Getting Started with Solr and Django

Solr is a very powerful search tool and it is pretty easy to get the basics, such as full text search, facets, and related assets up and running pretty quickly. We will be using haystack to do the communication between Django and Solr. All code for this can be viewed on github.

Install

Assuming you already have Django up and running, the first thing we need to do is install Solr.

curl -O http://mirrors.gigenet.com/apache/lucene/solr/4.0.0-BETA/apache-solr-4.0.0-BETA.zip
unzip apache-solr-4.0.0-BETA.zip
cd apache-solr-4.0.0-BETA
cd example
java -jar start.jar

Next install pysolr and haystack. (At the time of this writing the git checkout of haystack works better with the Solr 4.0 beta then the 1.2.7 that's in pip.)

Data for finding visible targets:
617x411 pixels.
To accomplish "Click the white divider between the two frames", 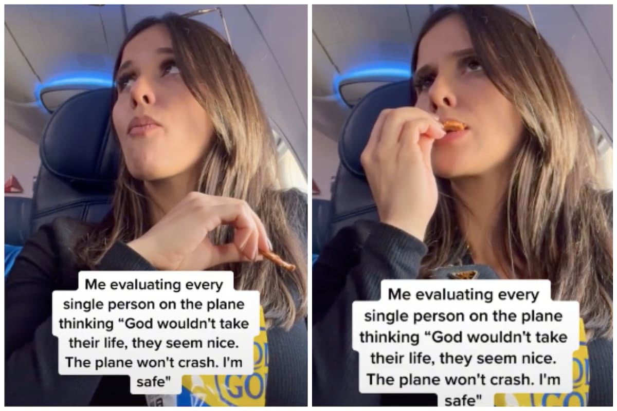I will coord(310,206).
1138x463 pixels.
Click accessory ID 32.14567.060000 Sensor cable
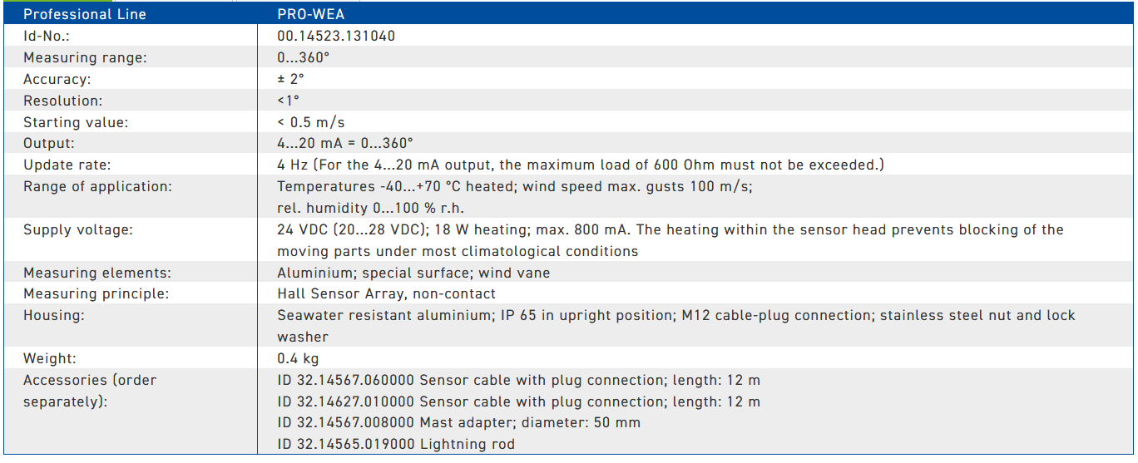pos(519,380)
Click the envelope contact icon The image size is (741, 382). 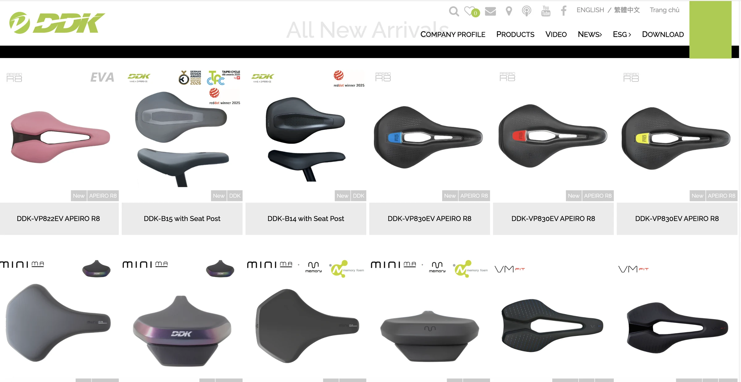(490, 11)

## What you will do
• A. Answer these questions about the Solr and Django guide:
(i) What tool handles the communication between Django and Solr?
(ii) What command starts Solr from inside the example folder?
(iii) Which version of haystack does the guide say is in pip?
• B. Change "Django" to "Flask" in a part of the Solr and Django guide. Begin at the words "Getting Started with" and stop after "is install Solr.".
• C. Take the Solr and Django guide further, picking up after its last sentence.
The records have no connection to the Solr and Django guide.

## Responses per task
• A.
(i) Haystack
(ii) java -jar start.jar
(iii) 1.2.7

• B.
Getting Started with Solr and Flask

Solr is a very powerful search tool and it is pretty easy to get the basics, such as full text search, facets, and related assets up and running pretty quickly. We will be using haystack to do the communication between Flask and Solr. All code for this can be viewed on github.

Install

Assuming you already have Flask up and running, the first thing we need to do is install Solr.

• C.
pip install pysolr
pip install -e https://github.com/toastdriven/django-haystack.git

Add 'haystack' to INSTALLED_APPS in settings.py and add the following haystack connection:

HAYSTACK_CONNECTIONS = { 
    'default': { 
        'ENGINE': 'haystack.backends.solr_backend.SolrEngine', 
        'URL': 'http://127.0.0.1:8983/solr' 
    }, 
}

For the example, we're going to create a simple job database that a recruiter might use. Here is the model:

from django.db import models
from django.contrib.localflavor.us
import models as us_models

JOB_TYPES = (
    ('pt', 'Part Time'),
    ('ft', 'Full Time'),
    ('ct', 'Contract')
)

class Company(models.Model):
    name = models.CharField(max_length=64)
    address = models.TextField(blank=True, null=True)
    contact_email = models.EmailField()

    def __unicode__(self):
        return self.name

class Location(models.Model):
    city = models.CharField(max_length=64)
    state = us_models.USStateField()

    def __unicode__(self):
        return "%s, %s" % (self.city, self.state)

class Job(models.Model):
    name = models.CharField(max_length=64)
    description = models.TextField()
    salary = models.CharField(max_length=64, blank=True, null=True)
    type = models.CharField(max_length=2, choices=JOB_TYPES)
    company = models.ForeignKey(Company, related_name='jobs')
    location = models.ForeignKey(Location, related_name='location_jobs')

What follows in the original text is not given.